Source: Essex Property Trust

I’m not saying everybody who works at Netflix lives or will live in these three apartment complexes. Some probably do. More probably live in others. There’s even a chance they’re Essex or AvalonBay properties.

What I am saying is that the urban fabric companies and people have been drawn to for decades isn’t going anywhere. In fact, amid a pandemic, I have never seen as many cranes in the air in Los Angeles as I do now. And, almost to a crane, they’re helping spring mixed-used development topped with luxury apartments.

If Hastings is correct – and companies adopt a four day office, one day work from home model – I can’t think of two companies better positioned in the urban metros and blue chip suburban areas where home or work coexist than ESS and AVB, particularly in Southern California, Northern California, and Seattle.

I know why I like living in cities. While they’re not for everyone, they’re for lots of people like me, across the age spectrum, but definitely skewing younger. If you’re going to eventually go back to the office the way Hastings visions, you’re going to live in prime urban and suburban neighborhoods in top notch apartment buildings and communities. It’s that simple.

The pandemic didn’t take away the social allure and practical convenience of this living arrangement. And it never will. It might have abruptly halted the work component, but the marriage between life and work requires above average housing in big cities and their adjacent suburbs. Many workers self-select to one of the two environments with ESS and AVB slapping leases in front of them.

The Latest on ESS and AVB

A quick refresher on why ESS is a must-own stock for dividend growth investors:

Source: ESS September 2020 Investor Presentation

ESS is a solid dividend aristocrat with a focused presence in the markets where the urban/suburban dynamic I describe – and I assume Hastings would buy into – exists.

No surprise that ESS buys into Hastings’ thought trajectory, even using his words to support it.

Source: ESS September 2020 Investor Presentation

Investors often place bets on the future. This slide supports an optimistic vision of the future for cities and, specifically, high-end apartment REITs.

And hiring hasn’t stopped.

Source: ESS September 2020 Investor Presentation

While it’s not ideal, given we’re in a global pandemic, the improvement in metrics, such as delinquencies, is heartening.

Source: ESS September 2020 Investor Presentation

Taken together, ESS’s long-term story remains intact. Rida Morwa provided a nice synopsis in a recent Seeking Alpha article on ESS:

We do not believe that these fundamentals are going to change anytime soon. The California coast is going to continue to be a place that people dream of living, it’s going to continue to be a place that is increasingly expensive to live, and ESS is going to continue to profit from that.

AVB provides a less comprehensive monthly look at operations than ESS, however it’s still useful and contributes to the overarching narrative.

Source: AVB September Collections Update

Thoughts from the data AVB gave up in September:

  • Of course, it’s not great, but that’s to be expected.

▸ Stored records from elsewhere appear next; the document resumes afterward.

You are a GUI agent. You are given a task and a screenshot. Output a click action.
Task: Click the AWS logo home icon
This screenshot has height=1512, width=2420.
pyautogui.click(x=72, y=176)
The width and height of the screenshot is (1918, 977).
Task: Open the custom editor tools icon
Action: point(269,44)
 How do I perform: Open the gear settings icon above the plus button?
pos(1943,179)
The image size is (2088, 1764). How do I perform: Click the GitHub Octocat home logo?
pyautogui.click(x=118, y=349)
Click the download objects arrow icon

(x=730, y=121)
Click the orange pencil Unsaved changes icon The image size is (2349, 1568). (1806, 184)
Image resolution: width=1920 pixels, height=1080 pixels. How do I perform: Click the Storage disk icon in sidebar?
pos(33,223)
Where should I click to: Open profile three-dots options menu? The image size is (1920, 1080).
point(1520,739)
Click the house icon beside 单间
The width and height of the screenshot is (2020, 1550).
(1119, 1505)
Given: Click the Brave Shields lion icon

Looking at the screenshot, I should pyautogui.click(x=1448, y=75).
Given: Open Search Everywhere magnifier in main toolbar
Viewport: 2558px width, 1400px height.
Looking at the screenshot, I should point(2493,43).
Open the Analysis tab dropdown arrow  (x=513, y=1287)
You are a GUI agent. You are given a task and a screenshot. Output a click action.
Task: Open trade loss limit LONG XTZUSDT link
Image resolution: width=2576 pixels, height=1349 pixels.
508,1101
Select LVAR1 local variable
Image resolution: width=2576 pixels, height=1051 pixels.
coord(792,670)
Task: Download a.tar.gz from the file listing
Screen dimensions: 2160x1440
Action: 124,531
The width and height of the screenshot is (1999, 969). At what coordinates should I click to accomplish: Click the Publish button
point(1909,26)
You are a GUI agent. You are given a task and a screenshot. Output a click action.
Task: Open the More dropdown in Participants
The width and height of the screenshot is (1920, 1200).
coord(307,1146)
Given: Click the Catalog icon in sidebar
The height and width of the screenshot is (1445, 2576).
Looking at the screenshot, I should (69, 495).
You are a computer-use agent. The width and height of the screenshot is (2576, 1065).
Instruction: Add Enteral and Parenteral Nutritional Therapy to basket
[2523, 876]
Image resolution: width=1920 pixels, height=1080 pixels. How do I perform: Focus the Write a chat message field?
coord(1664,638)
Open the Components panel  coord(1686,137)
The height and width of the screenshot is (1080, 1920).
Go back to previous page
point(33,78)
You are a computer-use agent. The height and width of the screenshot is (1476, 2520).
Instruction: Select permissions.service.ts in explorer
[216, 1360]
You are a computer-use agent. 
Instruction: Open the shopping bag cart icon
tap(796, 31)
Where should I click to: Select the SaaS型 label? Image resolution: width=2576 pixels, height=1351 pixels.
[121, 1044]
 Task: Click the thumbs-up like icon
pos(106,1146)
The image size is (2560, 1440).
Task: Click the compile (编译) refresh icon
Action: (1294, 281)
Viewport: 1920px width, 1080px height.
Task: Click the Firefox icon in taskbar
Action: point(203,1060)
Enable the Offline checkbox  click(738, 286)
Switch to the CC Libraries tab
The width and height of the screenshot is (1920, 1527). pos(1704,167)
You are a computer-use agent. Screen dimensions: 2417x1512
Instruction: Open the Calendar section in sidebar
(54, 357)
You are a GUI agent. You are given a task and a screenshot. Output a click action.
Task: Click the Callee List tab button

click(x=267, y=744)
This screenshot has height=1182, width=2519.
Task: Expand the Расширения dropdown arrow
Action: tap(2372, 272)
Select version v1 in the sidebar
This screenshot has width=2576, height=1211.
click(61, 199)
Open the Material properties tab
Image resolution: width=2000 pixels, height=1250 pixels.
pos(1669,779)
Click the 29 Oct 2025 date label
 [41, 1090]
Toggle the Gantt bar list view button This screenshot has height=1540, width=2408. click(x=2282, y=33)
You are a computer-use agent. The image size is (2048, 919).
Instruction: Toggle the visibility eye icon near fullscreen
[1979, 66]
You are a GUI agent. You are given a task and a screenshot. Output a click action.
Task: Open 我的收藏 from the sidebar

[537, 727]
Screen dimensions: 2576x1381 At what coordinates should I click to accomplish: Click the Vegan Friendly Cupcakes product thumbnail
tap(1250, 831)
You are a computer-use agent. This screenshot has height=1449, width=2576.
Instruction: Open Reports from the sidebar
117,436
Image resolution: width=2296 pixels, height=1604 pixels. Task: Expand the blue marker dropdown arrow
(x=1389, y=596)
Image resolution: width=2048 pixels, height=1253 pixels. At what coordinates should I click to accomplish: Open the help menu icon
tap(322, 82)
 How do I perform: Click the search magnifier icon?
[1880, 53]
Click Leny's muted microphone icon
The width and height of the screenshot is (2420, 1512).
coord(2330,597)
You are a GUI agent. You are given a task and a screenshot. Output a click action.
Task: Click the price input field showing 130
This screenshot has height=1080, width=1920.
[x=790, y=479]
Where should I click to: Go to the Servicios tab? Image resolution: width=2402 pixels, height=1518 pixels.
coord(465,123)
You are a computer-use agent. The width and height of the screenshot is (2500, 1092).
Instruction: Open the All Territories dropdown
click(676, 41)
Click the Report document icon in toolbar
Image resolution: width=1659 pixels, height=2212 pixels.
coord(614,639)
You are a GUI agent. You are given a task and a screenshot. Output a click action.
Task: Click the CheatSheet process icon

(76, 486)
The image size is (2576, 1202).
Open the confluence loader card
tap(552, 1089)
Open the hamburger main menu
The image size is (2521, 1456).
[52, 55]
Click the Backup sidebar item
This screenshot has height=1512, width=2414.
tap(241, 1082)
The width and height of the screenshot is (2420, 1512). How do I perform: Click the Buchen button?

I don’t focus on it. In a pandemic amid record unemployment and very little stimulus to workers for months, I actually consider these numbers good.
  • While I prefer ESS as a long-term investment, I like AVB because it keeps a more diversified portfolio geographically. So it has a broader tenant base.
  • And it is a future dividend aristocrat with a nine-year history of increases. AVB recently declared Q3 dividend of $1.59 per share, payable October 15 to shareholders of record, September 30.

Reed Hastings is right.

He has a history of being right.

While I have always been a proponent of the urban environment – thus my ESS and AVB bullishness – I have not always agreed with Hastings. Poor choice on my part. While I don’t know if Hastings would buy ESS or AVB stock, it’s nice to be on the same page as him for once, at least in regards to the springboard for my conviction on these two stocks. I continue to incrementally add to my positions in both, reinvesting all dividends.

Disclosure: I am/we are long ESS, AVB. I wrote this article myself, and it expresses my own opinions. I am not receiving compensation for it (other than from Seeking Alpha). I have no business relationship with any company whose stock is mentioned in this article.